[Stored data]
☆ ☆ ☆ ☆

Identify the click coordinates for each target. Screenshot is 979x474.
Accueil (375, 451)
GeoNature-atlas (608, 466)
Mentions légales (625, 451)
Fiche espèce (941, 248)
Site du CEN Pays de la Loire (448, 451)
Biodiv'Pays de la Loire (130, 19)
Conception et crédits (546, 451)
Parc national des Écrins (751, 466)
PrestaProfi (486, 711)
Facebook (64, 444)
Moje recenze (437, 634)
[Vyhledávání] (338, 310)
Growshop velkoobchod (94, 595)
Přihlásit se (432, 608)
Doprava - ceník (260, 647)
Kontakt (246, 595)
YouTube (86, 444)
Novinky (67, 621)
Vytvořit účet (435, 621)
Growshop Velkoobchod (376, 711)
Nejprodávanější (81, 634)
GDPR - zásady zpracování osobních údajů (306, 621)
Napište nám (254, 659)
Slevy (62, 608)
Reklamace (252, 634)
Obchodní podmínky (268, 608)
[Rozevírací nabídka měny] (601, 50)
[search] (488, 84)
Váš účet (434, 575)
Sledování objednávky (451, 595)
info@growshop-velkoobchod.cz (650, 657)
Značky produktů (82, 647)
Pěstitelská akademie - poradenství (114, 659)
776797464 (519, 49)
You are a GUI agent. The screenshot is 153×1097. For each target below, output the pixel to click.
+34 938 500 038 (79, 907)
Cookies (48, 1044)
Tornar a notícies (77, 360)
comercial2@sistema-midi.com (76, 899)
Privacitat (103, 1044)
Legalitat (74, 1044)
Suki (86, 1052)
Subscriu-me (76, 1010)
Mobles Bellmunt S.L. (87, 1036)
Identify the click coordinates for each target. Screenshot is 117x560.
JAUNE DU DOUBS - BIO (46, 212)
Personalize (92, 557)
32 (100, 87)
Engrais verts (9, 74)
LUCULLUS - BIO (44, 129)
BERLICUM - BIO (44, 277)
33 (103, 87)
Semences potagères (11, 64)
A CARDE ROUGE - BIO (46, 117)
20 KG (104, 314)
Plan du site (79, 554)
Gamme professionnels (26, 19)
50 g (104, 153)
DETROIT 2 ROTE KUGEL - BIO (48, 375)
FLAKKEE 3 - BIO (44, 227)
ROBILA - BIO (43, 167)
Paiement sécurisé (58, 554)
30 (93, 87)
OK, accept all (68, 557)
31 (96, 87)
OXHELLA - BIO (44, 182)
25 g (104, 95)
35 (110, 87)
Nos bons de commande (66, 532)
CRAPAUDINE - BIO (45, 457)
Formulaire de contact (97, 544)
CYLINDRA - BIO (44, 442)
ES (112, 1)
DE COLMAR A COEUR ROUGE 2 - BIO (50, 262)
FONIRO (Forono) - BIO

☆ ☆ ☆ ☆

■ **Direction**:
List every line of the items above that contains the string "ROUGE", matching case exactly.

■ **Exercise answer**:
A CARDE ROUGE - BIO (46, 117)
DE COLMAR A COEUR ROUGE 2 - BIO (50, 262)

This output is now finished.